Saturday, April 26, 2008
Today was the big day for baking with my new toy. The main objective was to try out foccacia and I selected the basic foccacia recipe from Carol Field's book on Foccacia. I used Gold Medal Unbleached AP Flour. It is a waste of charcoal to fire up the oven just to make bread. We decided to cook lunch with the oven. My wife decided on a lemon garlic recipe from Williams' Sonoma Essentials of Roasting which I had borrowed from the library the day before. After sending my daughter for her classes, it was a mad rush to the supermarket to get all the required ingredients. By the time I came back, I was faced with the task of setting up the fire, preparing the dough and the topping. However, this had to wait because breakfast must come first!!
After my daily dose of newspaper and coffee was sated, I swung into action by starting the fire in a flower pot outside the house. This was the only time where smoke is generated from the firestarter which contains wax. After transferring the smouldering charcoal into the oven, I plied on some more and started fanning the oven like a satay-man. I used an old aluminum tray, fanning the oven in a vertical motion which looks as if I am offering incense from the side view. My wife and I thought that the oven made our house look like a temple and now with my fanning action, I certainly look like I was worshipping a deity.
I had read from Hamelman that the ancient Romans worshiped Fornax, the goddess of the hearth or fireplace. (If you look up Wikipedia, Fornax was the goddess of bread and baking). It is interesting that bread is inextricably linked to life. The oven is linked to fertility and today we have phrases like 'a bun in the oven' for example. Even in anatomy of the womb, parts of it is named Fornix which is from the Goddess of the Hearth again.
After the fire was big enough, I pushed out the coals to the the back of the oven in a semi-circular arc. The foccacia was topped with my favorite laksa pesto and bell peppers. I used the 3 terracotta roasters that came with the oven and made the mistake of putting all 3 into the oven at the same time. I faced some difficulty adjusting their placement inside the oven and as a result, some parts of the breads were burnt at the bottom. In retrospect, I should not have baked such a large quantity.
The chicken could have been better had it been marinaded a little longer. The roasted tomatoes with Sumac was delightful. I was introduced to this dish when I was invited to lunch at my friend's house. It was a spice that I have not heard of before so I was very happy to learn something new that day.
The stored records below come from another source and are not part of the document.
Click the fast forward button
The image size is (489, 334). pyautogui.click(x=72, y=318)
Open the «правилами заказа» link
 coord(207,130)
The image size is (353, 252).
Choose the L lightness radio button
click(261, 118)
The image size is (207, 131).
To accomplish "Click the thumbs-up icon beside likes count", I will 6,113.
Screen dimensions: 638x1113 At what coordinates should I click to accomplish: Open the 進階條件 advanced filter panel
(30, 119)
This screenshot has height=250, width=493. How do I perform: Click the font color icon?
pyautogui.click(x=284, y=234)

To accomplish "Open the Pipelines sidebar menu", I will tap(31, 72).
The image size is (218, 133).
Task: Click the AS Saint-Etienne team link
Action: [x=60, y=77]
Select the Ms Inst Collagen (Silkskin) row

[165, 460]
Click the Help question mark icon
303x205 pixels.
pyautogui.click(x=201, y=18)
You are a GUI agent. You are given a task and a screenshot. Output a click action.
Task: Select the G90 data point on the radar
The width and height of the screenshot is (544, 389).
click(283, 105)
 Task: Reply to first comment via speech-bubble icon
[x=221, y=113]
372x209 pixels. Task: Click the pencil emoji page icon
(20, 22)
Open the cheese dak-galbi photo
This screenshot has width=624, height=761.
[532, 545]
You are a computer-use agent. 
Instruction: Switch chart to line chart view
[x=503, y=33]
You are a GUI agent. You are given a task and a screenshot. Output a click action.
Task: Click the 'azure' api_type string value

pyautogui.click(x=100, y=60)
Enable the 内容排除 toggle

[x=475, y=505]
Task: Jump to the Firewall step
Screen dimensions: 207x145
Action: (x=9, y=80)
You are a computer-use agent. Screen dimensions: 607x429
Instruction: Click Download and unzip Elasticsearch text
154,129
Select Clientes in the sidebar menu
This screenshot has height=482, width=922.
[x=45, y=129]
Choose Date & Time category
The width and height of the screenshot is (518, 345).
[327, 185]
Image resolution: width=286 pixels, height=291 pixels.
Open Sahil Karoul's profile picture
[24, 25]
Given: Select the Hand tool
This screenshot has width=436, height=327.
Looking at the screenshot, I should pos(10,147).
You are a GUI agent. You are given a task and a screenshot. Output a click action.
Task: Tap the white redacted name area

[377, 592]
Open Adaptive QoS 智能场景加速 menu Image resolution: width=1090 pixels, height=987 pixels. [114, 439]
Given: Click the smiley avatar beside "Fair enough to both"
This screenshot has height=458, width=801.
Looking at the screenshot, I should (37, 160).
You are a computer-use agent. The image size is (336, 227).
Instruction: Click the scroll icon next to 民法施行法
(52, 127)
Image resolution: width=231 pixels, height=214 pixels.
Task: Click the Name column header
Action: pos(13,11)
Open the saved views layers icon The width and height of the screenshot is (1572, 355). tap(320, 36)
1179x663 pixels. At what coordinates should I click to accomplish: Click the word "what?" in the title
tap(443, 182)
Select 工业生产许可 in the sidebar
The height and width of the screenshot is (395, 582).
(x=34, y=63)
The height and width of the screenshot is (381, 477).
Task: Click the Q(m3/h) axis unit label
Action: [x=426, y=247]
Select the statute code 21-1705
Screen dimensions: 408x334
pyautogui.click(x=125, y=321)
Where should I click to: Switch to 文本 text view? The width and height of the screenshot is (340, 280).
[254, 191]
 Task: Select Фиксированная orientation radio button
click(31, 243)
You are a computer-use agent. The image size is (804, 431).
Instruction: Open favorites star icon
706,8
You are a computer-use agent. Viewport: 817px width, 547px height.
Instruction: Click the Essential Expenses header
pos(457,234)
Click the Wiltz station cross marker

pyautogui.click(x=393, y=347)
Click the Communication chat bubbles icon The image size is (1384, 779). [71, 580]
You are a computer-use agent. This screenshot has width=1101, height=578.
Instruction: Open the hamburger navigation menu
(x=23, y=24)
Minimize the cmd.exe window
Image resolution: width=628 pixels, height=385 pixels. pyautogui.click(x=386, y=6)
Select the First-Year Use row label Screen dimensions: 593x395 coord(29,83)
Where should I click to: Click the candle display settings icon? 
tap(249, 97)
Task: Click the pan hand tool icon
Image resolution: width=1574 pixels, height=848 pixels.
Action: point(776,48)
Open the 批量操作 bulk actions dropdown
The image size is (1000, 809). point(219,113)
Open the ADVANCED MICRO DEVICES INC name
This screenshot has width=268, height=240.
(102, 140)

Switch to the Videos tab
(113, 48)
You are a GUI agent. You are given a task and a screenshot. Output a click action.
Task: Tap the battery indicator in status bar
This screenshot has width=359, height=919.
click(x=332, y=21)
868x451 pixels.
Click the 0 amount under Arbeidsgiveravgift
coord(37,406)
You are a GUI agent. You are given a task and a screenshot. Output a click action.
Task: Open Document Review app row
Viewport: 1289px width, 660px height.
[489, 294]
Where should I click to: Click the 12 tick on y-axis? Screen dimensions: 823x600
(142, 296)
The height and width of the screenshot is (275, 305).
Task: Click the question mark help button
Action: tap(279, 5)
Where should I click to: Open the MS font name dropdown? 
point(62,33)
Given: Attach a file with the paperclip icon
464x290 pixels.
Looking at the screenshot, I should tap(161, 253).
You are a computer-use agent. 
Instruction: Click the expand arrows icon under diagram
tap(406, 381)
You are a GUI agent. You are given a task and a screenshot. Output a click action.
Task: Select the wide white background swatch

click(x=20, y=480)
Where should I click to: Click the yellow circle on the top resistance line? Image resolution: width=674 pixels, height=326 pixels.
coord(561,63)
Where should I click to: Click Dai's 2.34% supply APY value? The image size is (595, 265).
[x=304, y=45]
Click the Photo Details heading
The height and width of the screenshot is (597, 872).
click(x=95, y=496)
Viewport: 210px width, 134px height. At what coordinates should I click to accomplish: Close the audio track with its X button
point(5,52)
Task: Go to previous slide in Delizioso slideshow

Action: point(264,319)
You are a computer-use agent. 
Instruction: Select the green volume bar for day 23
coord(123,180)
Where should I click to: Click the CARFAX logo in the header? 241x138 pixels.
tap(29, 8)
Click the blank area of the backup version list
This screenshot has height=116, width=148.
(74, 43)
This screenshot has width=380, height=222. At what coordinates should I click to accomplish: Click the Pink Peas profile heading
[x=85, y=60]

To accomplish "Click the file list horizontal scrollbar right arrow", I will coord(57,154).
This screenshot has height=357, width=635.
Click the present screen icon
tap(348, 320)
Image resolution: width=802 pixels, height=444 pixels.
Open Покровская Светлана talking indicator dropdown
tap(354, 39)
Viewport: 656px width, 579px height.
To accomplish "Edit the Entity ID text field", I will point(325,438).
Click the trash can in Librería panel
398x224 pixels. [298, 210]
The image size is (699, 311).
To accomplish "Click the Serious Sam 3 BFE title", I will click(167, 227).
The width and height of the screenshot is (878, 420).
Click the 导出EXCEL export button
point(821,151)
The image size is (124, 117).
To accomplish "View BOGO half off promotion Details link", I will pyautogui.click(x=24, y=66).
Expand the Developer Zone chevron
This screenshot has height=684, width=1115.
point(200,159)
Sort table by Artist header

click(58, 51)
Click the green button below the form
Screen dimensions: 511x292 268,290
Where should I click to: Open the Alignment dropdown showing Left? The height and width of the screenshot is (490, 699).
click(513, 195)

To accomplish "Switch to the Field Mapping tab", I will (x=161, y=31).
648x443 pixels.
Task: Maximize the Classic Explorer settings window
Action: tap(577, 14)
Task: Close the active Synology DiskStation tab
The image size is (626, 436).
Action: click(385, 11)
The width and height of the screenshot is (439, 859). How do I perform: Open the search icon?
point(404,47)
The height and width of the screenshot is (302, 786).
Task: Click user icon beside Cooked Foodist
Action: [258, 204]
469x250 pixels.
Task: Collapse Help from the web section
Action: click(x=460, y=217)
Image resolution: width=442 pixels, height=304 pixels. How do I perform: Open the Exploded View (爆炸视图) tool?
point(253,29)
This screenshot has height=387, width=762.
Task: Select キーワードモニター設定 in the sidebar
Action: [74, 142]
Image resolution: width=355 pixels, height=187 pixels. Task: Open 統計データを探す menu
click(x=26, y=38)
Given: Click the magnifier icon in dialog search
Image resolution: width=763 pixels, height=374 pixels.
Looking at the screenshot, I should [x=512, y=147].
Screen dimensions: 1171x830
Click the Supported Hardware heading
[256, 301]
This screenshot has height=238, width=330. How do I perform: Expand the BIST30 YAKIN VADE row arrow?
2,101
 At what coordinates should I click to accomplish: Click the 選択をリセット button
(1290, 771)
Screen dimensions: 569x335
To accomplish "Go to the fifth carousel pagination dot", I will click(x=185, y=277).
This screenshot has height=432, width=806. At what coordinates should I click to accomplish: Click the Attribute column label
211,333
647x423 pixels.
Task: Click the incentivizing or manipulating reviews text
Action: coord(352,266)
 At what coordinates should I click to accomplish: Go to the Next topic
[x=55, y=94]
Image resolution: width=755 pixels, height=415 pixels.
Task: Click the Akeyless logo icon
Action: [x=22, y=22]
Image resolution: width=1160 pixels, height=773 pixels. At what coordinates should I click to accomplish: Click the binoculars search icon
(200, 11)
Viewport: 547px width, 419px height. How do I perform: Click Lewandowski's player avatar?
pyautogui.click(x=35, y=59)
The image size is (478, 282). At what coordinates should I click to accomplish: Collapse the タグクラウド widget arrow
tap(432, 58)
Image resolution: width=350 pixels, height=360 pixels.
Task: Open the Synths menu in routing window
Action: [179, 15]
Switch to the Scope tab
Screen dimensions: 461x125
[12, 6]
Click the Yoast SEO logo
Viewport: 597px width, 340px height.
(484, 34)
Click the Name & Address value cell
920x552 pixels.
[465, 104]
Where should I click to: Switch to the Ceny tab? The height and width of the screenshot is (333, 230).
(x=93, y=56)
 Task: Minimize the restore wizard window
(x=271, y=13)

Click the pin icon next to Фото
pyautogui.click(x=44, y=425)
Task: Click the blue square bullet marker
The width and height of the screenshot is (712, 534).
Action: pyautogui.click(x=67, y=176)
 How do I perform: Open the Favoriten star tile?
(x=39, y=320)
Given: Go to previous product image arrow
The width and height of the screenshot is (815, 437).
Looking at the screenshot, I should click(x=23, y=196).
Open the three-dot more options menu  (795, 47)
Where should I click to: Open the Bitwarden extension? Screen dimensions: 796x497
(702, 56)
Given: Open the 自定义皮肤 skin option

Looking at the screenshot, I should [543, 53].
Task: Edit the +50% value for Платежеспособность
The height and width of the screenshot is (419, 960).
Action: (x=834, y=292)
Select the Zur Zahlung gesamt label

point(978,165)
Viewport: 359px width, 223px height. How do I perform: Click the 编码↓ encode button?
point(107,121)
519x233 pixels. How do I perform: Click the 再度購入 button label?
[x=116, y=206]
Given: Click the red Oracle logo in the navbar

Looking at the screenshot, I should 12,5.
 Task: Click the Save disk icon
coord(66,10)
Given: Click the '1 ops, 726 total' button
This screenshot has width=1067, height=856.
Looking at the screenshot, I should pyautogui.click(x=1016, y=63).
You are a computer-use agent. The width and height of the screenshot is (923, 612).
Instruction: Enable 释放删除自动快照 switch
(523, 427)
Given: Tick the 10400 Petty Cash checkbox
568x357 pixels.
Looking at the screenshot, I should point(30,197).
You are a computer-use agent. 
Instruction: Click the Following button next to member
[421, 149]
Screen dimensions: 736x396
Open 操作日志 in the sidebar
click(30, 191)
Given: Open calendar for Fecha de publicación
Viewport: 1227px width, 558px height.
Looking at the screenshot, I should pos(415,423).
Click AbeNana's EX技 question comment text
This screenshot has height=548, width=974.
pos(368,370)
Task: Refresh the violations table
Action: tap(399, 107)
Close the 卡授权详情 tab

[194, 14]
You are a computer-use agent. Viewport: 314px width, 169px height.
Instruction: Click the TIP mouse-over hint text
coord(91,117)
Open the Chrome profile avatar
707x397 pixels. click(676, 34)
Today's bake showed that I have a long way to go before I can orchestrate the kind of cooking session that my friend executed. There are so many factors to watch out for. Next time, I'd definitely have to be more diligent in my planning.
Thursday, April 24, 2008
This is a little off topic from my usual theme but I was delighted by the emerging of a large number of Painted Jezebel butterflies on a Wrightia Religiosa(Shui Mei) bush in front of my house. This is the latest in a string of wonderful visits by some unusual guests. They seem to want to share in my little abode of peace. For the last couple of weeks, that bush was invaded by an army of hairy caterpillars. They disappeared suddenly but one Saturday while pruning the bush, I saw a huge number of chrysalises on the underside of the leaves. This morning they emerged eventually just after I returned from breakfast with my wife. The burst of color was so delightful to watch. I was glad that I had left them alone.
One week after I moved in many years ago, a cat gave birth to a litter of kittens in my garden. They were inconspicuously hidden under some shrubs and nobody would have known of their existence had they not mewed when their mother was not around. Although I grew up in a countryside setting, I had never looked after a pet directly. In those days, there was no shortage of wildlife and in the family compound, there was a talking mynah, parakeets and even a monkey from goodness knows where. Not knowing what to do with the cats, I called the SPCA.
My neighbor's runaway pets also had a penchant of ending up in my house too. I had a Chinchilla hiding under my Christmas tree once. The Chinchilla even dropped me a few black pellets as a Christmas present. This was followed by a visit by her white mouse and rabbit.
Even though my house is not at the edge of any forest, I had a visit from an Iguana in my backyard. I was not there to greet him as I was at work. However, my wife came face to face with him while hanging out the clothes to dry in the backyard. I had to do some homework that evening to seal up the backyard grating to prevent him from getting trapped in my backyard.
The most memorable visit must be from a pair of Olive-backed Sunbirds who built their nest right in front of my sliding door. For the next couple of months, my sliding door stayed shut as I did not want to be an inconsiderate neighbor. I tried my best to respect their privacy. I guess nobody likes to have busybodies peering in while passing by. The wife finally laid an egg which hatched eventually. From then on, dad and mum were busy flying in and out feeding and cleaning up baby. When I had to change my babies' diapers, I had hands but for these bird parents, clearing up after baby involved baby raising its rear to the nest opening. Daddy bird, perched at the entrance, grabbed the white dollop of poo in its beak and proceeded to the nearest tree to wipe off on a twig. It was just fascinating.
Monday, April 14, 2008
A new toy
Do dreams come true in real life? Perhaps only the Divine knows the answer and sometimes they do come true. Unfortunately for most of us, we do not know what is really good for us. I was told that if the Divine gave us everything we wished for, there would be an excess of firemen, bus-drivers or any occupation that a kid think is 'cool'.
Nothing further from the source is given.